How a 40-mile border wall changed San Diego — and Mexico

To understand what the area between San Diego and Mexico once was like in the 1980s there is book by Joseph Wambaugh that tells the true story. It is Lines and Shadows written and published by Wambaugh in 1984.

Back then the area was a crime infested desert that was safe for no one, most of all not safe for Mexicans entering the U.S. illegally. Most of the illegals were simply seeking gainful employment but they were preyed upon by criminals from both sides of the border.

Wambaugh’s book details how a group of San Diego police officers called the Border Crime Task Force were sent to patrol the area between San Diego and Mexico. Their mission was not to apprehend the thousands of illegal aliens slipping into the United States; that was the job of the U.S. Border Patrol.

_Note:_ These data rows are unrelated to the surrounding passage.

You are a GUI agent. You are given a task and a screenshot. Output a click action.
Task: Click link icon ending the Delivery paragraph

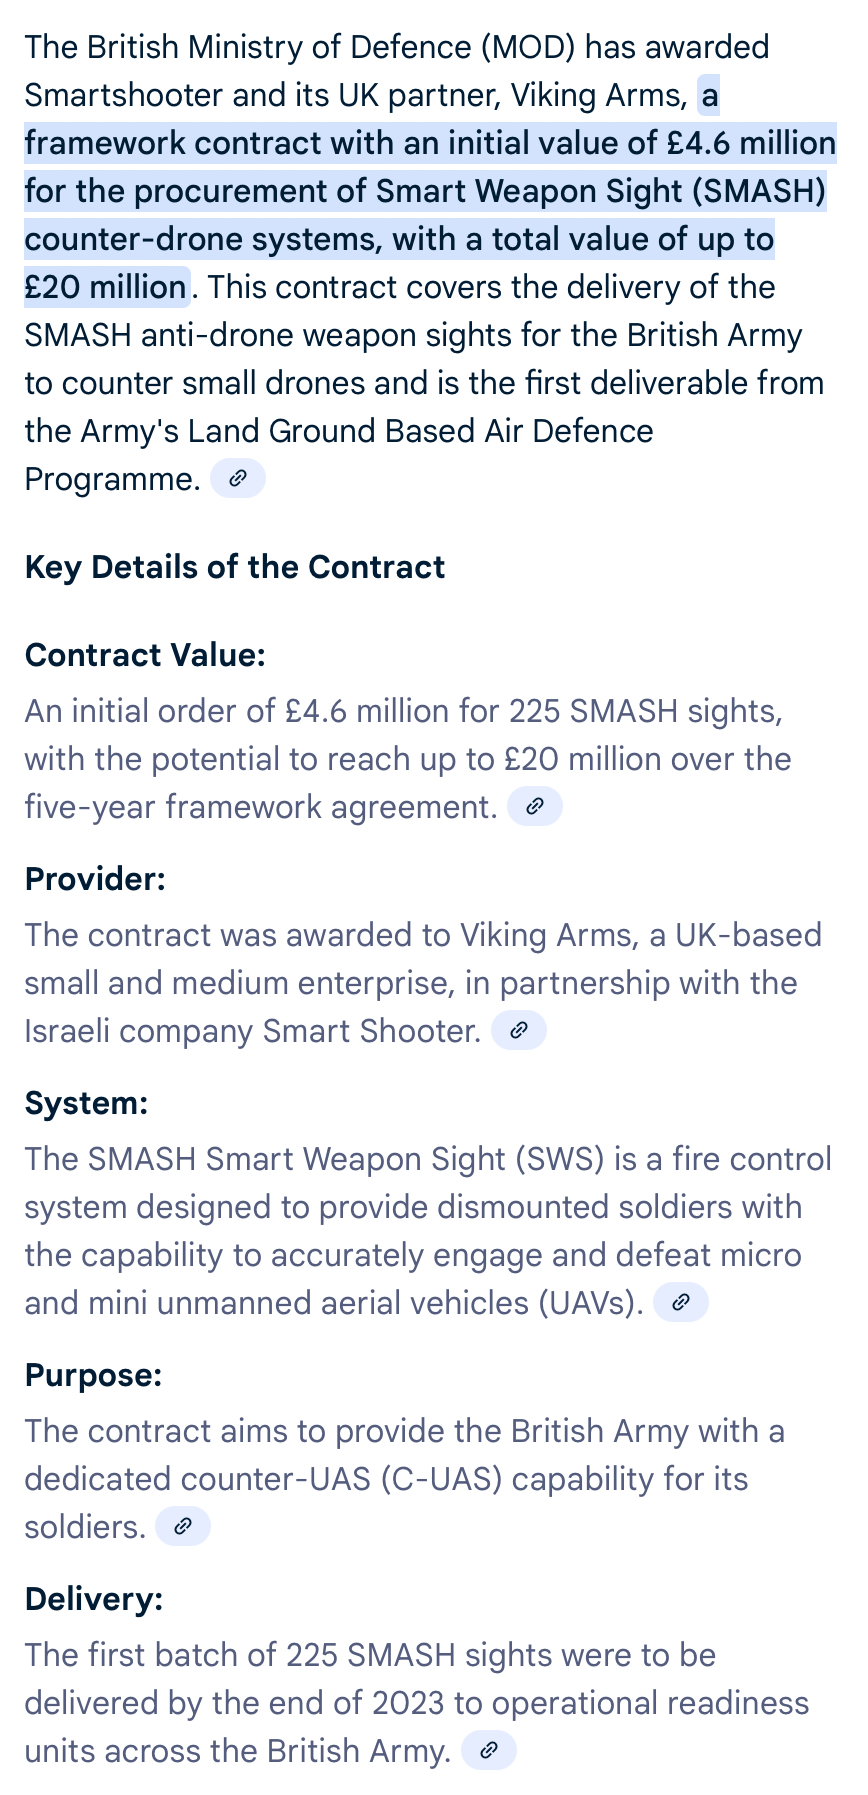(x=489, y=1751)
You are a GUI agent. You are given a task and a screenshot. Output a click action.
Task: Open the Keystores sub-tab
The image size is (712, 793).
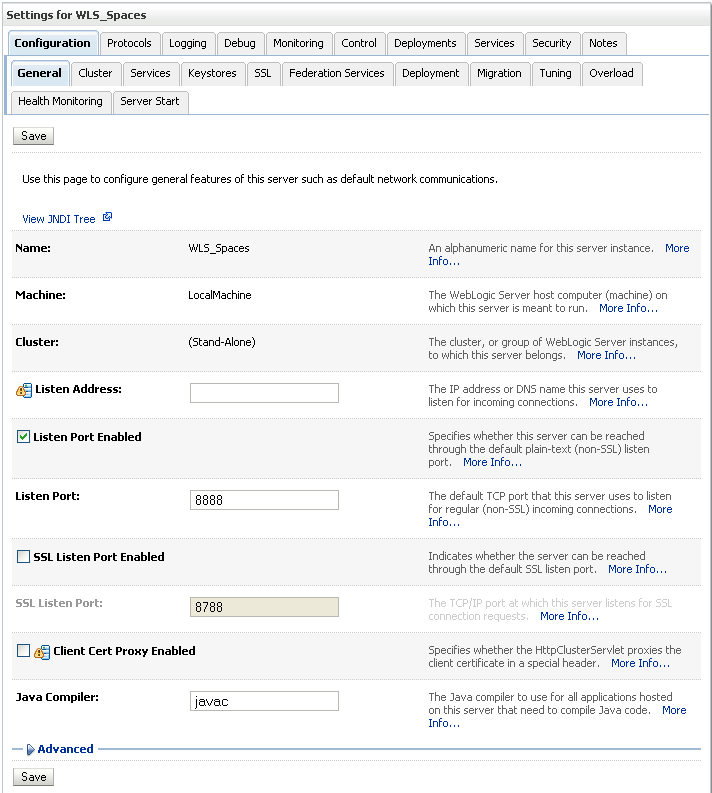tap(212, 73)
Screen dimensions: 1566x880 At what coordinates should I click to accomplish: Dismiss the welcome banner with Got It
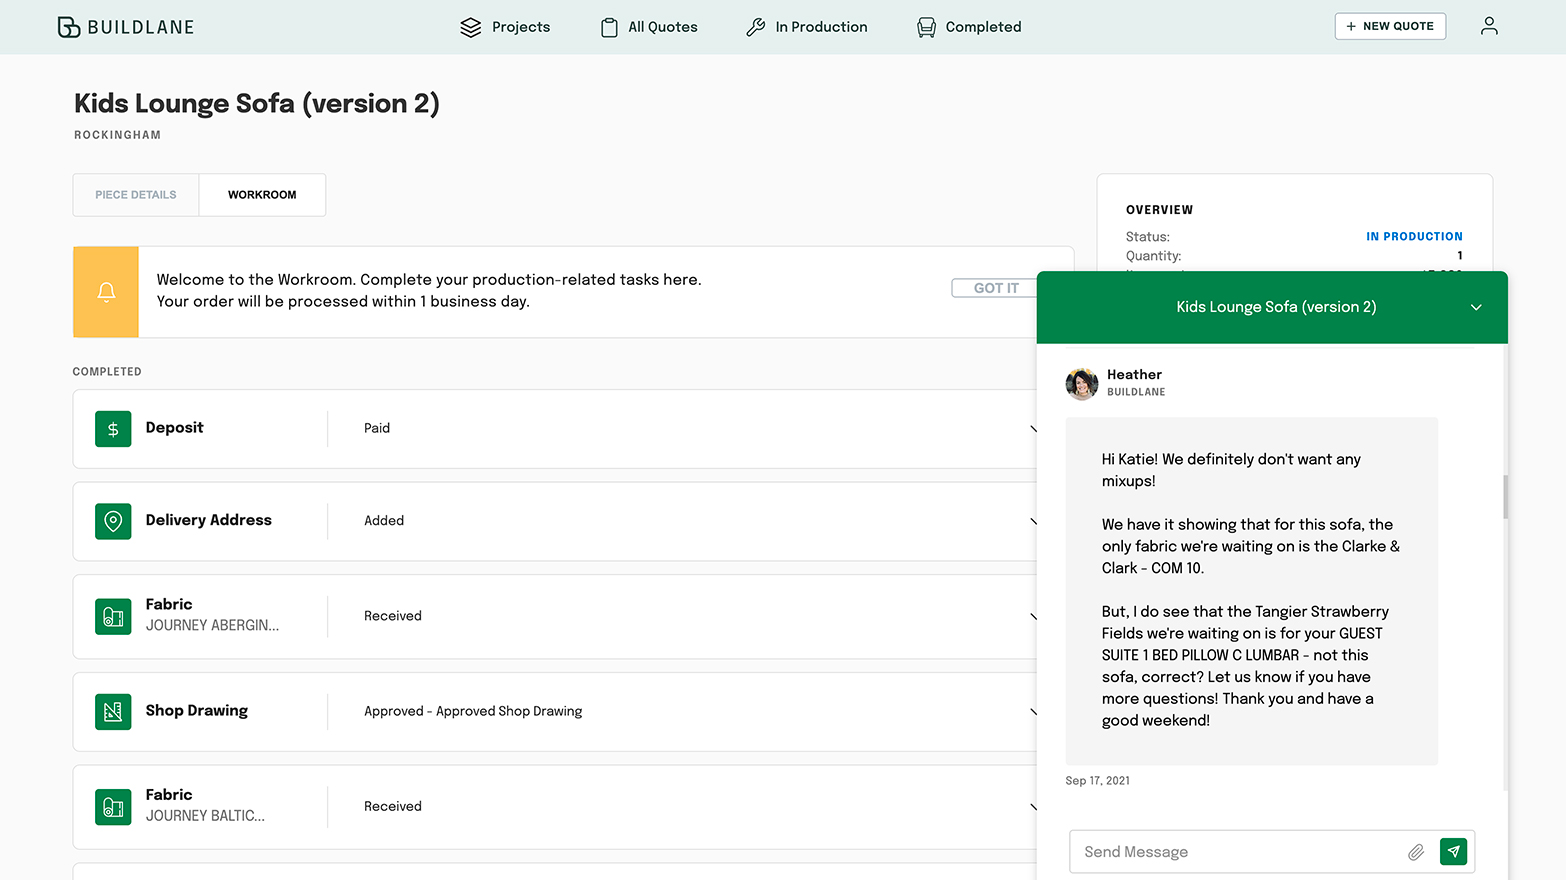995,288
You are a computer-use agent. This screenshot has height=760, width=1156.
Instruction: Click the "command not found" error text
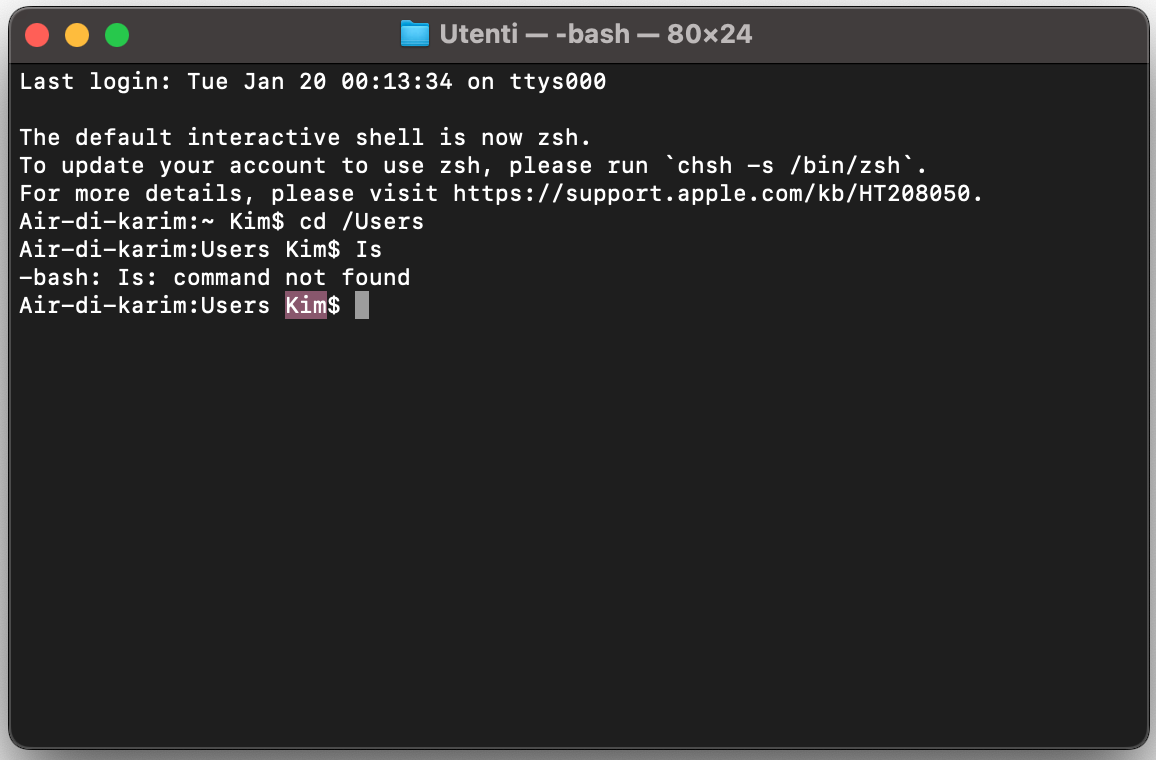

The Border Patrol did apprehend illiegals, so many that one-third of total illegals caught by the Border Patrol anywhere came from South of San Diego. The cops’ mission was to stop the ruthless bandits who preyed on these Mexican illegals — relentlessly robbing, raping, and murdering defenseless men, women, and children.

In 1991 an astounding change was brought to this region, a change that benefited both the United States and Mexico. This changes especially benefited poor Mexicans, the campesinos. Hardest hit were the ruthless bandits who were forced to go somewhere else to ply their deadly trade.

The Daily Signal has released a video explaining this change, which was a 40-mile long border wall which commenced contstruction in 1991. The wall stopped illegal crossings, but San Diego remains today as the busiest legal crossing between the United States and Mexico.